Les visiteurs gagnent du temps en prison
Les visiteurs gagnent du temps en prison
«On ne va pas tout le temps se cacher derrière le virus!» C'est peu dire que l'ombudsman n'a guère apprécié la façon dont ont été traités les détenus au fil des mois de gestion de la crise covid. «La prison est une sanction lourde qui prive de liberté, là on en est venu à piétiner ce qui relève des droits de l'homme», ne manque pas de souligner Claudia Monti quand est évoquée la question des visites aux quelque 550 prisonniers actuellement incarcérés.
C'est que face à la menace épidémique, les centres de détention se sont refermés sur eux-mêmes.
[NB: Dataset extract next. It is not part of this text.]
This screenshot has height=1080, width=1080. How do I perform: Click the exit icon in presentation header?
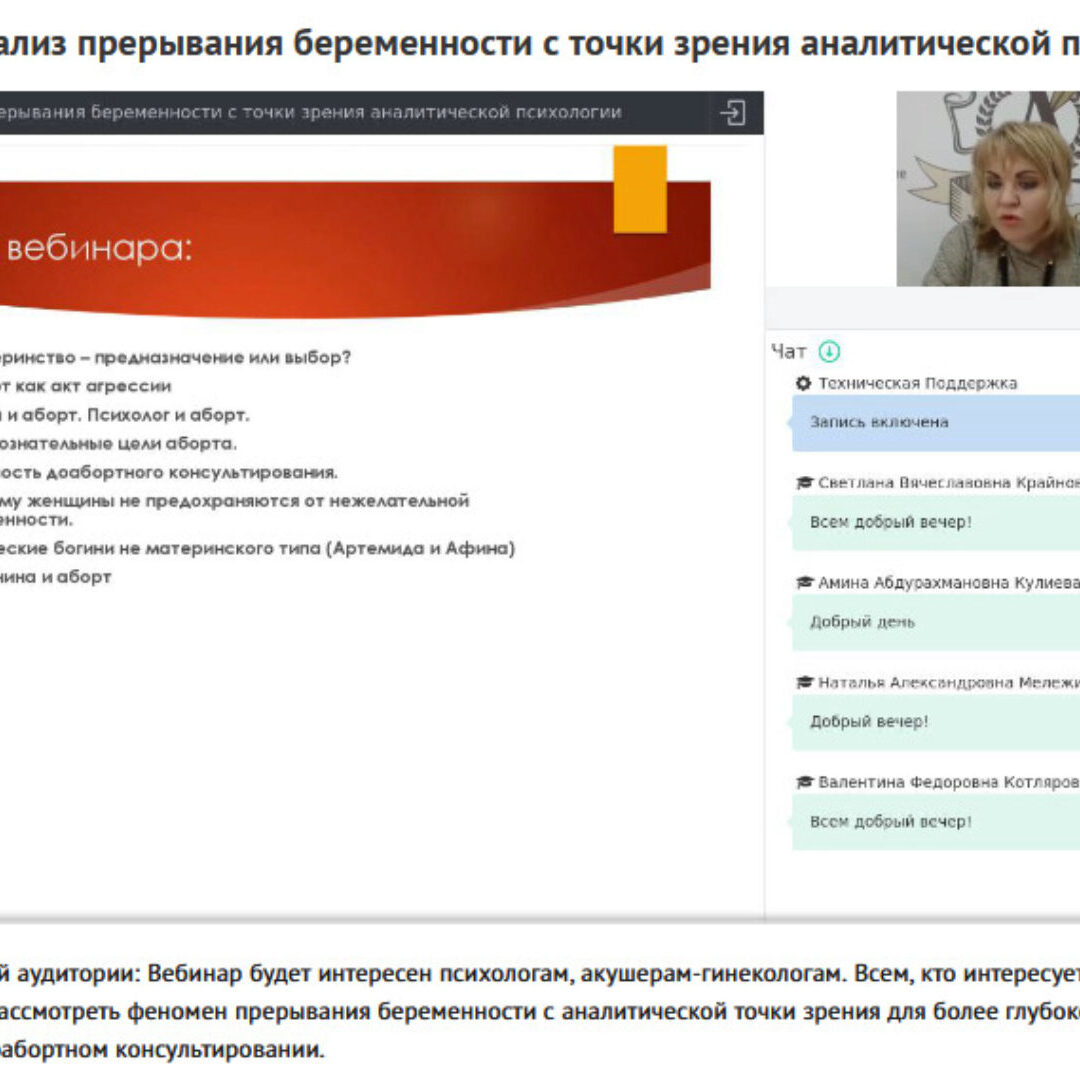click(732, 113)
Et ce n'est que bien timidement que le «retour à la normalité» qui se produit au-dehors se concrétise derrière les miradors. Certes, les prisons n'en sont plus à organiser des séances via Skype pour permettre aux condamnés de communiquer avec leurs proches comme cela a pu être le cas. Les visites sont à nouveau autorisées, mais dans quelles conditions?
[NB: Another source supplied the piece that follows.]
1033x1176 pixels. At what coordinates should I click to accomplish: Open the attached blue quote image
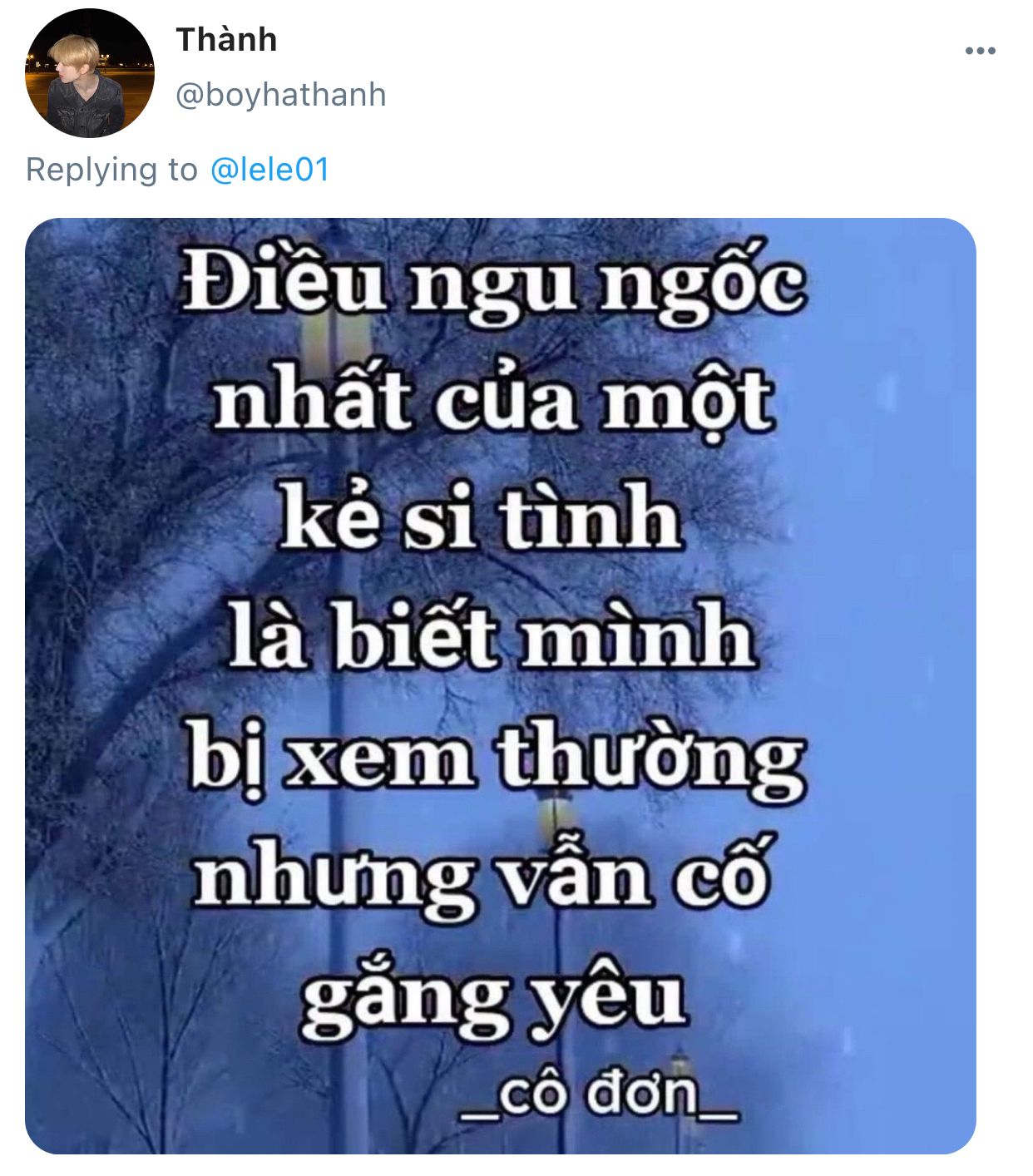click(501, 686)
En août dernier, l'association Eran, eros an... lau avait ainsi dénoncé les choix du ministère de la Justice. Toujours pas de possibilité d'obtenir un droit de visite hors de la présence d'un surveillant, des visites ayant lieu en salle commune sans aucune intimité et, surtout limitées à une demi-heure. Trente petites minutes pour tenter de rétablir un contact avec un ami, un proche, un parent. «C'était notoirement insuffisant», tape du poing celle qui exerce aussi la fonction de ''contrôleuse externe des lieux privatifs de liberté''.
Déjà en présentant son rapport 2020, Claudia Monti avait critiqué cette sévérité. Et de s'en expliquer : «Je comprends les craintes sanitaires mais la situation ne peut pas durer au-delà de l'absolue nécessité sanitaire. Les détenus n'en peuvent plus de cette limitation et des contraintes liées à la situation. Car il y a encore peu d'activités en commun qui ont repris, des quarantaines imposées à ceux qui reçoivent une visite, etc. Cela fait monter la pression là où le calme permet à chacun de mieux vivre ses journées, les prisonniers comme les gardiens».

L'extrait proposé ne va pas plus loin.